Kohtla-Järve is an industrial town in Estonia that produces vast amounts of petroleum products. Situated in the northeast of Estonia, Kohtla-Järve is said to have only around 20% Estonian population with the rest mainly being a Russian speaking majority. Settlements on the site of the present town are documented as far back as the 13th century. In the early 20th century Kohtla-Järve began to extract the local oil shale and it became of great strategic importance during the Second World War.
Estonia is one of the most connected nations on earth when it comes to internet, boasting 'Internet access is a basic human right'. You will find no shortage of Wi-Fi hot spots around the city, with most hotels and hostels offering high speed internet and Wi Fi included in their prices. Access to wireless, free internet is widespread in Tallinn and Tartu. As with most cities you will find the Wi-Fi spots in most good cafes, bars, pubs, libraries and public areas. Outside of the city you will even find Wi-Fi spots in petrol stations! You can also find internet cafes around town but with the advent of internet enabled phones and wireless connections all over the city many of these establishments may not be around for so long. On the open road you will often find petrol stations which offer wireless internet access too. Most hotels also have a computer with internet access available. The departure lounge at Tallinn airport has several free internet access points for passengers
See also: International Telephone Calls
The international phone code for Estonia is 372. The general emergency number is 112, but you can also use 110 for police only if you prefer.

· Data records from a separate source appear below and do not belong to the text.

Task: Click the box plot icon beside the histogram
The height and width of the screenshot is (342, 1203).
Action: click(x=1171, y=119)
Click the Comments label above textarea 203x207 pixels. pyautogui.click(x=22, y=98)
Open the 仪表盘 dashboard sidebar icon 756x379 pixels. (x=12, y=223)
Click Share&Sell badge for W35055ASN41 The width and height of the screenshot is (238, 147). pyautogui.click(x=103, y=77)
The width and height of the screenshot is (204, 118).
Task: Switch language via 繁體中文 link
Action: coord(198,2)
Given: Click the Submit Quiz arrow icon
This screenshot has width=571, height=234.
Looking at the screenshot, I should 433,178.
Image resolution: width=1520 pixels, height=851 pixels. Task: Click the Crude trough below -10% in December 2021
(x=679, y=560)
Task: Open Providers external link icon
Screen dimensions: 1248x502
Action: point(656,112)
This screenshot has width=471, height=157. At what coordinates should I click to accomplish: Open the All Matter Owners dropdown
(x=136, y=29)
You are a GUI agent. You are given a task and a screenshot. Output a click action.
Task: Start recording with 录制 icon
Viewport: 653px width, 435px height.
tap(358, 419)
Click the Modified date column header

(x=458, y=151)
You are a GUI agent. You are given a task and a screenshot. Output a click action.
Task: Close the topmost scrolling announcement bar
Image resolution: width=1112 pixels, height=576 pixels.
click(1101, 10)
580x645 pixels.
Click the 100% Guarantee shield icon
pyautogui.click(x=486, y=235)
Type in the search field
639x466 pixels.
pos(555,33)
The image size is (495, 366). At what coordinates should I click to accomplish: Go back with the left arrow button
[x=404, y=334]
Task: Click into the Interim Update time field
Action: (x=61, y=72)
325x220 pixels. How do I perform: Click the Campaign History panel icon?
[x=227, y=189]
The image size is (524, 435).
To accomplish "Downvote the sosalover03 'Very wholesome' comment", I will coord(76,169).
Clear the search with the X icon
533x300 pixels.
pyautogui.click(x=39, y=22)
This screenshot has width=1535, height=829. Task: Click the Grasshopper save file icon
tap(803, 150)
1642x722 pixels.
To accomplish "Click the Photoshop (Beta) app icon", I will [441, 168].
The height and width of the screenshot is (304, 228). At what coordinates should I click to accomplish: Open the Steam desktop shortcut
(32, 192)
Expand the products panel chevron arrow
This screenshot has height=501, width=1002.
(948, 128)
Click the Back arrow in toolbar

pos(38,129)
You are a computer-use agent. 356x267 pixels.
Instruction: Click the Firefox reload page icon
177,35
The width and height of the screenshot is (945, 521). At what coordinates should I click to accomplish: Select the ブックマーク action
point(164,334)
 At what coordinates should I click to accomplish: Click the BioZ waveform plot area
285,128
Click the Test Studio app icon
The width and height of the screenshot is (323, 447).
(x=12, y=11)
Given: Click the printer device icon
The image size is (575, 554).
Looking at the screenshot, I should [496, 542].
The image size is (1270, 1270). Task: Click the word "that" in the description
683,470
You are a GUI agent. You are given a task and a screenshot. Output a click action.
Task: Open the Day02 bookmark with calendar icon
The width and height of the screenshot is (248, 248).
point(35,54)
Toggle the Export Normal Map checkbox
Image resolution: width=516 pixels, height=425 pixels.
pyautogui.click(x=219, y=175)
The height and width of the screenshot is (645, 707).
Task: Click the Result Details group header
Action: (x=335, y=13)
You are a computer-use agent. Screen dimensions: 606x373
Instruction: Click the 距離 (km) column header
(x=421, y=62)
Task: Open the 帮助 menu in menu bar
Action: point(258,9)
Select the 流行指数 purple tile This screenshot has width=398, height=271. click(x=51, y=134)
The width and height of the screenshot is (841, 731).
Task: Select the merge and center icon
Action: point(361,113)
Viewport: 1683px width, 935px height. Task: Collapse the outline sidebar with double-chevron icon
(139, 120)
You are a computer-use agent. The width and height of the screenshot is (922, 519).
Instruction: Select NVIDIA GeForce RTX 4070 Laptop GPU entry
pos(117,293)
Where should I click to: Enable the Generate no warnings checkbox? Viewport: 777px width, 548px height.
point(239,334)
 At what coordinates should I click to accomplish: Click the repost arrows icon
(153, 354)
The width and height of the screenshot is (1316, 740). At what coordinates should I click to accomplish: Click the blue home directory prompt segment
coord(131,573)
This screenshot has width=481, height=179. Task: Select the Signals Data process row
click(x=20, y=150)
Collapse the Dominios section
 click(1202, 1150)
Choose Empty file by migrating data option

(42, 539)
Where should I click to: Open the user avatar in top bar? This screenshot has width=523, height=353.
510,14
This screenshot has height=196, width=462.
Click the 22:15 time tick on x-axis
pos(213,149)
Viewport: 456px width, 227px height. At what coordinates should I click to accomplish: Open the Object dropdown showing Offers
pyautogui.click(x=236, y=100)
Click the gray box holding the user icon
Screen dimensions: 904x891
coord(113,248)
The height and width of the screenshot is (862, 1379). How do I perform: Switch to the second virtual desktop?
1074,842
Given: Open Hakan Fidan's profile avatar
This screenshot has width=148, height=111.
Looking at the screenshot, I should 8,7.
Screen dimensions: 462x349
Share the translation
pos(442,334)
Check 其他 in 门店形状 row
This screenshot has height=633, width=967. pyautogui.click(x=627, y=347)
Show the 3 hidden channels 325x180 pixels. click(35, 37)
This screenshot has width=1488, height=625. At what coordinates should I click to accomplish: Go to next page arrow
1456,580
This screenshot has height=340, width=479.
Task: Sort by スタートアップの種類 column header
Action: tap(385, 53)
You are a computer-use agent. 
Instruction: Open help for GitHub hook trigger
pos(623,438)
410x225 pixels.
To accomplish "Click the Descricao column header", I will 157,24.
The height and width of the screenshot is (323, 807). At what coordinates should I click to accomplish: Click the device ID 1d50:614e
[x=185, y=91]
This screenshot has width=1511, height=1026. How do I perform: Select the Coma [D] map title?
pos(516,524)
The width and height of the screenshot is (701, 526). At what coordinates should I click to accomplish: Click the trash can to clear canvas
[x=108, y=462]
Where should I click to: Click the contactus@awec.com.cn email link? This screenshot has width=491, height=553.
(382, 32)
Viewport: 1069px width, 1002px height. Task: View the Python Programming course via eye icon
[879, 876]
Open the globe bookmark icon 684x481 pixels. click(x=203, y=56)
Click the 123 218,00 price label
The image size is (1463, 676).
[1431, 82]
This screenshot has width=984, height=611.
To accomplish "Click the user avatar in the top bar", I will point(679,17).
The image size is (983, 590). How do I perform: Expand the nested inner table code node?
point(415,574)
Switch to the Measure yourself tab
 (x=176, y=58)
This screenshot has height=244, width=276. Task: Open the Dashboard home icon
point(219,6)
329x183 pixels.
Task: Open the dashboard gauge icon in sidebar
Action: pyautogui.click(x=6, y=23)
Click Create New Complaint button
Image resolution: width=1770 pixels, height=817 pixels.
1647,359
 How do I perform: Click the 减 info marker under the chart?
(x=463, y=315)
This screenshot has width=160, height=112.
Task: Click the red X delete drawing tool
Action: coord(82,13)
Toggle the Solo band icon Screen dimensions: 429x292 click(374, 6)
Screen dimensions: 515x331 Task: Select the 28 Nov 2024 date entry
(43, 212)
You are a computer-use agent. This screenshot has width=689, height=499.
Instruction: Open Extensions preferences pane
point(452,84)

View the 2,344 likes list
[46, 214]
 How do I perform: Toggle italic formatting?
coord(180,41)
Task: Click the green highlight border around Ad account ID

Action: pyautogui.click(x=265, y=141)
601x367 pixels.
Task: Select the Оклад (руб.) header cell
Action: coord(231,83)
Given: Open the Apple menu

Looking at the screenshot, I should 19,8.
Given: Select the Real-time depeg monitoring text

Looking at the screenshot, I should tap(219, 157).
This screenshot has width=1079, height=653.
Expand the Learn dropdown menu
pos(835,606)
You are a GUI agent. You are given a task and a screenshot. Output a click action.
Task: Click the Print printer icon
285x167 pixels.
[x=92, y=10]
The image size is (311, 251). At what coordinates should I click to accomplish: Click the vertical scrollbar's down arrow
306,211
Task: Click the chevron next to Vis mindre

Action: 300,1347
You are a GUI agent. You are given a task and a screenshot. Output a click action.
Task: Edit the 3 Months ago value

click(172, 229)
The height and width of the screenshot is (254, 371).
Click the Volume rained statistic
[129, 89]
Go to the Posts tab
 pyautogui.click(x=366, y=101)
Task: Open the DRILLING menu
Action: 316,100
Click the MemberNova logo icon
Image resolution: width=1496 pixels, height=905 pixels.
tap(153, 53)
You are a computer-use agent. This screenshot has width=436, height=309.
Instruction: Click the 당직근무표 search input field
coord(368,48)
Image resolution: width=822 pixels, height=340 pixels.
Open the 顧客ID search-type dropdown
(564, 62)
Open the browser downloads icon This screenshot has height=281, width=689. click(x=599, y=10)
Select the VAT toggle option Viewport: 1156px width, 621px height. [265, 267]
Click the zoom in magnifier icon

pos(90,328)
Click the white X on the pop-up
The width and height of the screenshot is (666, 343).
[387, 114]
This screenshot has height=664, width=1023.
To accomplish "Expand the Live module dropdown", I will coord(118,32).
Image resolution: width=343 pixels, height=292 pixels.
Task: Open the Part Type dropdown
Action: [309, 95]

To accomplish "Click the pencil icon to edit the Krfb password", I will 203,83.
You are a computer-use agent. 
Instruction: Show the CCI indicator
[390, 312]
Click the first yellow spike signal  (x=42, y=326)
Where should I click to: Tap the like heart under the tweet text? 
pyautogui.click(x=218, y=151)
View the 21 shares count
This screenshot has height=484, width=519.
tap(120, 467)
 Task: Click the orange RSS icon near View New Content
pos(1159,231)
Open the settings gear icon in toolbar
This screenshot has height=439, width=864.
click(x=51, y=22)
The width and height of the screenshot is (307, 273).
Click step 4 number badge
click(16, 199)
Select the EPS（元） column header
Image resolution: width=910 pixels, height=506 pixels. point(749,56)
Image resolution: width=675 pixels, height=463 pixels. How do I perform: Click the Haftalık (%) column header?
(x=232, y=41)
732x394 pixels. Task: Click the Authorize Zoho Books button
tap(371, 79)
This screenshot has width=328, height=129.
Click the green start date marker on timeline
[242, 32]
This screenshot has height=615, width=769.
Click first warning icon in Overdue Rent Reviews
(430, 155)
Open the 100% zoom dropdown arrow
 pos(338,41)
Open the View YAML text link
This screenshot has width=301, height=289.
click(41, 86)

For local calls, dial the 7 or 8 digit number given. There is no "0" dialled before local numbers
GSM 900 and 1800 networks cover the whole country. Main operators include AS EMT, Radiolinja Eesti and TELE2. Mobile access is available everywhere, even on the smaller islands and at sea. Prepaid (pay-as-you-go) SIM cards and their top up cards can be bought from R-kiosks (ask for a "kõnekaart" - calling card in English). Popular brands are Smart, Simpel, Diil and Zen. Start-up packages are in a range of €1.55-10.
If you use your own cell phone and don't buy a local SIM card, switch off data roaming to avoid high costs for internet. Only use wifi in that case.
Eesti Post is Estonia's national postal service with generally fast and reliable services for sending postcards, parcels and letters. It can take up to 4-5 days to send mail to Western Europe though, longer outside the continent. Domestic services are much faster though. Post offices are generally open from 9:00am to 6:00pm Monday to Friday, and 9:30am to 3:00pm on Saturday, though some variations might be possible depending on the post office. Some larger central ones might be open evenings and on Sundays. There is no need to buy stamps at the post offices though; just get your stamps at some shops or kiosks and drop your mail off in any of the small orange post boxes, which are abundant throughout the country. Within Estonia, the postage cost for a letter up to 50 grams is €0.45. To other EU countries, Norway, Switzerland, Russia, Belarus and Ukraine the cost is €1 and to the rest of the world €1.10.
If you want to send packages to other countries, it is best to use international courier companies like TNT, UPS, DHL or FedEx, as they offer fast, reliable and competitively priced services.